Vorliegender Text –
- - - - -
Insbesondere FinTechs sehen in derartigen Szenarien naturgemäß die Chance für eine vermehre Zusammenarbeit mir etablierten Banken. Für den Kunden werden Transparenz, Lifestyle Integration, Personalisierung und günstigere Preise in Aussicht gestellt. Banken versprechen sich davon die Erschließung neuer Kundensegmente, neue Ertragsquellen und mehr Innovation.

Doch steckt hinter Open Banking tatsächlich ein ernstzunehmendes Konzept oder ist das ganze nur ein neues Buzzword, ein neuer Hype?

Gespräch mit David Pade und Thomas von Hohenhau

Vor kurzem haben die Unternehmensberatung Deloitte und das FinTech Deposit Solutions in einer gemeinsamen Studie die Auswirkungen von Plattform-basierten Geschäftsmodellen für die Finanzbranche untersucht und darin detaillierte Einblicke in Vorgehensweisen und Umsetzungskonzepte dargestellt.

Mit zwei Verantwortlichen aus den beteiligten Unternehmen habe ich mich über Chancen und Herausforderungen beim Open Banking unterhalten können.

David Pade – Senior Manager, Deloitte

David Pade ist Senior Manager bei der Strategieberatung Monitor Deloitte.

David Pade ist Senior Manager bei der Strategieberatung Monitor Deloitte und für strategische Fragestellungen im Umfeld der Financial Service Industrie verantwortlich. Er hat langjährige Erfahrung in der Beratung von Banken und eine ausgewiesene Expertise in der Begleitung von Unternehmenstransformationen. Er hat ein Diplom in Bank-, Finanz- und Investitionswirtschaft der Munich University of Applied Sciences.

Thomas von Hohenhau - Chief Client Officer, Deposit Solutions

Thomas von Hohenhau ist Chief Client Officer & Managing Director Schweiz bei Deposit Solutions.

Thomas von Hohenhau ist Chief Client Officer & Managing Director Schweiz bei Deposit Solutions. Zuvor war er in verschiedenen Führungspositionen bei der Bank Julius Bär, zuletzt als Leiter Portfoliomanagement International. Er verfügt über langjährige Erfahrung in der Geschäftsentwicklung und war Gründer von ICT- und Marketing-Start-ups. Er hat einen M.A. Banking & Finance der Universität St. Gallen und ist Vorstandsmitglied der Young Swiss Private Equity & Corporate Finance Association.

Open Banking ist allgegenwärtig

Der Bank Blog: Open Banking ist aktuell eines der am meisten benutzten „Buzzwords“, doch wie viel Substanz steckt wirklich hinter der Strategie und was ist darunter zu verstehen?
- - - - -
Angezeigte Datensätze –
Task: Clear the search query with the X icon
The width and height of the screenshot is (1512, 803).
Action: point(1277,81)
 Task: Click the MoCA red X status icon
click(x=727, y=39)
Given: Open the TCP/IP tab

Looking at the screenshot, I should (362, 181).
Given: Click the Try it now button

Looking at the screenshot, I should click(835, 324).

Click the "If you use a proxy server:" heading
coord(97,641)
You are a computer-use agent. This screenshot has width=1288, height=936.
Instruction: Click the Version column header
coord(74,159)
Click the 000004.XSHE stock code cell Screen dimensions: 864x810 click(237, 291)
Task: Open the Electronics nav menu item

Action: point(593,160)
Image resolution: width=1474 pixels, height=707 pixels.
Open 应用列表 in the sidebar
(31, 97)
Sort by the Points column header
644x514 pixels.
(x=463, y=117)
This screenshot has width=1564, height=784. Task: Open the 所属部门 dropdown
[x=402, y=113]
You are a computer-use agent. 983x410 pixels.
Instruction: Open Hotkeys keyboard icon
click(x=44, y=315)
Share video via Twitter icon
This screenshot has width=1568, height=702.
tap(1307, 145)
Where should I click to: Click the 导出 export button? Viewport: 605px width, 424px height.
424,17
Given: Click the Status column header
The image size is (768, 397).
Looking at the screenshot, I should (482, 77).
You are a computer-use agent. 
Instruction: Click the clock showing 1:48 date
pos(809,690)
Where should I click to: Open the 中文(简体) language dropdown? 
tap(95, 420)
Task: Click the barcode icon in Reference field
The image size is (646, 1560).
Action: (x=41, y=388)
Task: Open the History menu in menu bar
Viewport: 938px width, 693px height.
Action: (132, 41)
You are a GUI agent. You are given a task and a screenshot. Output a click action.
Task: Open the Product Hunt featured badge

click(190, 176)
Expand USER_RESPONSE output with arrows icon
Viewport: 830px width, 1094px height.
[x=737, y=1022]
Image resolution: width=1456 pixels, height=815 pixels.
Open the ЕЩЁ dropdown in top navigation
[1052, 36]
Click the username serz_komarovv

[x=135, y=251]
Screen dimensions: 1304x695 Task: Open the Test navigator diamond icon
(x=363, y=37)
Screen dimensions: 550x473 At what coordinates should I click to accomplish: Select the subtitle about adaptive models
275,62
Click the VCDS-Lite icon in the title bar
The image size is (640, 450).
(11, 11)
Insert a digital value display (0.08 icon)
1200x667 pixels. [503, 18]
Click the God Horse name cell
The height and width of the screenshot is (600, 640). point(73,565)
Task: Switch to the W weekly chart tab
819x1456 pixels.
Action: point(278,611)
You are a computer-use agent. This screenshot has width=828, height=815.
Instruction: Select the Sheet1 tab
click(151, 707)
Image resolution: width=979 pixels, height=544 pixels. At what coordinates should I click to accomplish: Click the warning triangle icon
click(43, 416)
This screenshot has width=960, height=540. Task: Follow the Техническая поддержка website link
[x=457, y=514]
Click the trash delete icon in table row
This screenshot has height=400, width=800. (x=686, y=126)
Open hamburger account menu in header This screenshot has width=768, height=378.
- - - - -
Führen Sie den Text über Open Banking nach seinem letzten Satz weiter.

Lösung –
David Pade: In der Tat, Open Banking ist zuletzt zu einer Art Buzzword geworden. Gleichzeitig ist Open Banking allgegenwärtig und ein Trend, der sich auf breiter Front durchsetzen wird.

Allgemein verstehen wir darunter ein plattformbasiertes Geschäftsmodell, bei dem Daten, Prozesse und Geschäftsfunktionalitäten in einem Ökosystem aus Banken, Kunden, Drittentwicklern, FinTech-Unternehmen und Partnern bereitgestellt werden. Die angebotenen Dienstleistungen konzentrieren sich auf den Financial Services-Bereich und können sowohl von Banken als auch von Drittanbietern stammen.

Drei Treiber von Open Banking

Der Bank Blog: Welche Herausforderungen und Entwicklungen in der Finanzindustrie treiben Themen wie Open Banking voran?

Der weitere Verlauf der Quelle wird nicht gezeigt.